Gestion des dons qui ont afflué, conduite de travaux délicats sur un joyau patrimonial: l'Assemblée nationale française a adopté dans la nuit de vendredi à samedi en première lecture le projet de loi encadrant la restauration de Notre-Dame, dont les délais réduits et les dérogations envisagées aux règles ont fait l'objet d'âpres débats.


Le texte a été adopté par 32 voix pour, 5 contre et 10 abstentions. Il va maintenant être transmis au Sénat pour un examen prévu le 27 mai.
"Si aucune opération de restauration de monument historique n'avait encore donné lieu à une telle adaptation législative, c'est parce que nous sommes face à une situation inédite", a justifié le ministre français de la Culture Franck Riester à l'ouverture des débats.

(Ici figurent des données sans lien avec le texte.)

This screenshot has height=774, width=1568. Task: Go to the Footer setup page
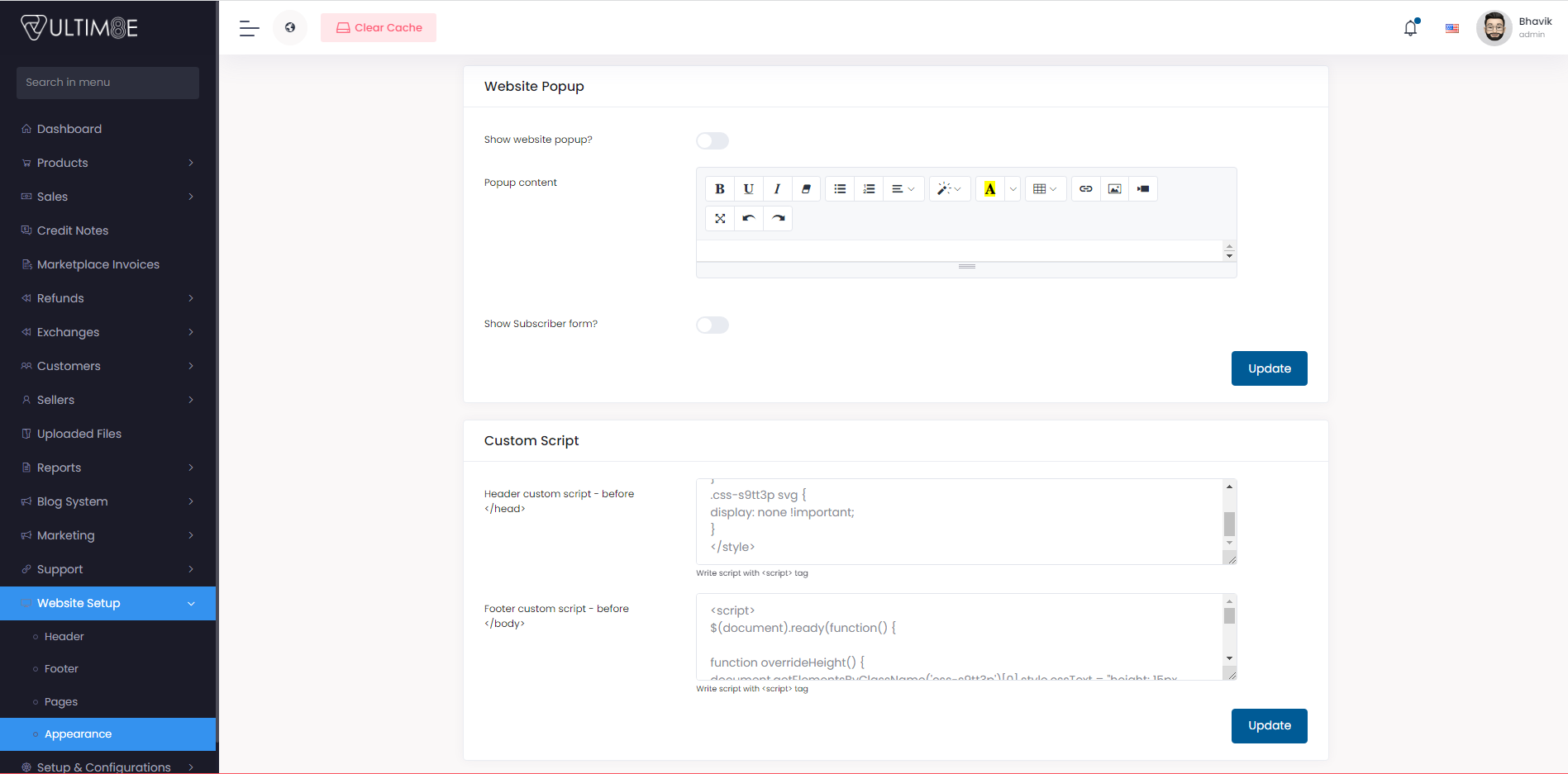(x=62, y=668)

"Le chantier qui s'annonce est exceptionnel, ambitieux, unique", a-t-il ajouté alors que certains députés d'opposition dénonçaient l'inutilité d'"une loi d'exception".
Chef d'oeuvre de l'art gothique, la cathédrale de Paris a été frappée le 15 avril par un incendie qui a détruit sa charpente et la flèche, signée Viollet-le-duc.
Le président français Emmanuel Macron a souhaité que l'édifice puisse être restauré en cinq ans. L'opposition a dénoncé un objectif irréaliste surtout motivé par les jeux olympiques à Paris en 2024.